Understanding .htpasswd: A quick guide to Apache basic authentication

What is .htpasswd?

.htpasswd is a simple text file used by Apache to store usernames and password hashes for basic authentication. It is typically referenced by directives in a .htaccess file or in the main server configuration via AuthUserFile. The server uses these entries to verify credentials when a user tries to access a protected resource.

How it works with Apache

When a client requests a protected resource, Apache prompts the user for a username and password (via basic authentication). The browser sends these credentials (encoded in base64) to the server. The server looks up the username in the .htpasswd file and compares the supplied password against the stored hash. If they match, access is granted; otherwise, authentication fails. For security, always use HTTPS so credentials are encrypted in transit.

Auth files and directives

The .htpasswd file is a plain text file with one entry per line in the format: username:hash. The file path is supplied to the server using the AuthUserFile directive, which can be placed in a directory block within the server config or in a .htaccess file (where allowed by the server).

Hashing and security

Password data in .htpasswd is stored as a hash, not in plain text. This helps protect passwords if the file is exposed. However, because basic authentication transmits credentials in base64, it is essential to protect the connection with TLS (HTTPS).

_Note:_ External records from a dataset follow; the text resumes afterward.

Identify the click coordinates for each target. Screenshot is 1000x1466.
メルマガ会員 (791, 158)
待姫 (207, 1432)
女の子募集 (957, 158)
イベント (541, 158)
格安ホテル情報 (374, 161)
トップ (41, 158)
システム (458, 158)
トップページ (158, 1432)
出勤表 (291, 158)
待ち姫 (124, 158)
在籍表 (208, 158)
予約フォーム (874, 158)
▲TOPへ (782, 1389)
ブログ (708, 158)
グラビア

Hash schemes supported by htpasswd

Apache's htpasswd tool supports several hashing schemes, including:

• DES (default in very old setups)
• MD5-based (often invoked with -m)
• APR1 (an MD5-based scheme used by Apache, often with -m or -s)
• SHA-1 (with -s)
• Bcrypt (with -B)

The -C option allows you to set the number of rounds for some algorithms to increase security. For new deployments, bcrypt (-B) is generally preferred for its strength.

Why HTTPS matters

Basic authentication sends credentials with each request. If you do not use TLS, anyone on the network could capture usernames and passwords. Always pair .htpasswd with HTTPS to protect credentials in transit.

Creating and managing .htpasswd

You typically manage entries with the htpasswd command. The -c option creates a new file; omit -c to add or update users.

Generating entries

Create the first user (this creates the file):

htpasswd -c .htpasswd username

You will be prompted to enter the password. To use a specific hashing method, add the appropriate flag, for example:

htpasswd -c -B .htpasswd username   # bcrypt
htpasswd -m .htpasswd username        # MD5-based
htpasswd -s .htpasswd username        # SHA-1

Updating users

Add another user or update an existing one (without -c):

htpasswd .htpasswd newuser

Or specify a method:

htpasswd -B .htpasswd newuser

File permissions and location

Place the .htpasswd file outside the web root whenever possible, so it cannot be downloaded from the browser. Secure the file with permissions that prevent world-readable access (for example, on Unix systems: 640 or more restrictive, with the web server user as the owner or in the web server group).

Best practices and pitfalls

• Always use HTTPS when using basic authentication.
• Store the .htpasswd file outside the document root.
• Choose a strong hashing method (bcrypt preferred for new setups).
• Regularly rotate passwords and audit access.
• Do not store credentials in version-controlled repositories or backups exposed to public access.

Conclusion

.htpasswd provides a simple, text-based way to protect resources with basic authentication on Apache. By understanding how it stores hashed passwords, choosing a strong hashing method, and enforcing encrypted connections, you can implement a straightforward access control mechanism without introducing complex infrastructure.